In den Fall des Terror-Syrers al-Bakr hatte sich auch Merkel eingeschaltet. Ihr Sprecher warf den sächsischen Behörden Fehler vor. Die CDU-Bundestagsabgeordnete Bellmann weist diese und andere Kritik nun scharf zurück.

BerlinDie Debatte um Konsequenzen aus dem Suizid des Terrorverdächtigen Dschaber al-Bakr in der Justizvollzuganstalt Leipzig gewinnt an Schärfe. Die sächsische CDU-Bundestagsabgeordnete Veronika Bellmann verwahrte sich gegen Kritik an den Verantwortlichen in Politik und Behörden. Hart ins Gericht ging Bellmann dabei auch mit Steffen Seibert, dem Sprecher von Kanzlerin Angela Merkel.

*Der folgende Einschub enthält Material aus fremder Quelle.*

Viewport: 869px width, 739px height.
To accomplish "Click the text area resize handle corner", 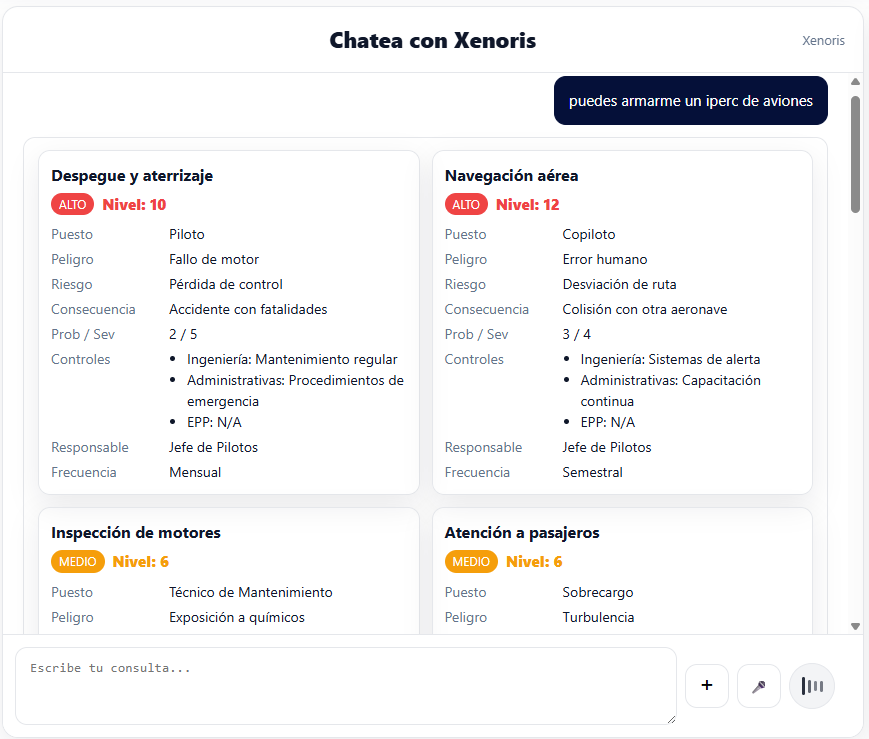I will [671, 719].
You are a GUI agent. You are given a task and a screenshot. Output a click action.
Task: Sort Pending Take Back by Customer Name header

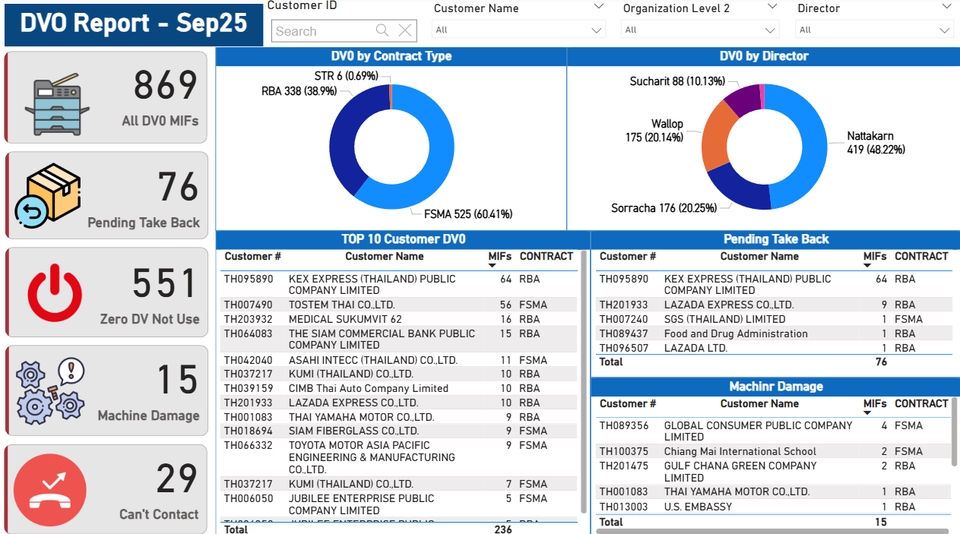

Der „Verdammnis von sächsischer Polizei und Justiz durch selbsternannte Pseudorichter und Pseudopsychologen, in Person von Politikern und Medienvertretern“ hätte sich auch die Bundesregierung „namens Regierungssprecher Seibert“ angeschlossen, schreibt Bellmann auf ihrer Webseite. „Hätte er sich mal ein Beispiel genommen an Bundesinnenminister de Maizière, der sich sehr zurückhält und sich lieber auf rechtsstaatliche Ermittlungen verlässt und schnelle Aufklärung fordert anstatt irgendwelchen Vorverurteilungen auf den Leim zu gehen.“

Dafür habe der Innenminister auch gute Gründe, sei doch das „rege illegale Reiseverhalten“ von al-Bakr zwischen Syrien, Deutschland und der Türkei ein Beweis dafür, dass der Staat an den Grenzen auch heute noch nicht die Kontrolle wieder zurück habe. „Und daran ist nicht die Bundespolizei Schuld, sondern die Asylpolitik der Bundesregierung, die immer noch keine lückenlosen Kontrollen und Zurückweisungen an den Grenzen zulässt nach der Prämisse, dass ohne gültige Papiere einschließlich Visa, keine Ein- und Ausreisen möglich sind.“

Nach dem Selbstmord des mutmaßlichen IS-Attentäters al-Bakr hatte Merkel am Freitag über ihren Sprecher vollständige Aufklärung gefordert. In dem Gefängnis sei offensichtlich etwas schiefgelaufen, und es habe Fehleinschätzungen gegeben, sagte Seibert. „Wichtig ist, dass gründlich untersucht wird: Was ist falsch gelaufen? Was ist falsch eingeschätzt worden?“

Die Polizei hatte den als Flüchtling anerkannten al-Bakr in der Nacht zum Montag in Leipzig festgenommen, nachdem er von drei Landsleuten in einer Wohnung überwältigt und gefesselt worden war. Ihm wird vorgeworfen, einen Anschlag auf einen Berliner Flughafen geplant zu haben. Zwei Tage zuvor hatte die Polizei in einer Chemnitzer Wohnung, in der sich al-Bakr aufgehalten hatte, nach Angaben der Bundesanwaltschaft rund 1,5 Kilogramm „extrem gefährlichen Sprengstoffs“ und Materialien zur Herstellung einer Sprengstoffweste gefunden. Bei der Erstürmung der Wohnung war Al-Bakr den Sicherheitskräften zunächst entwischt.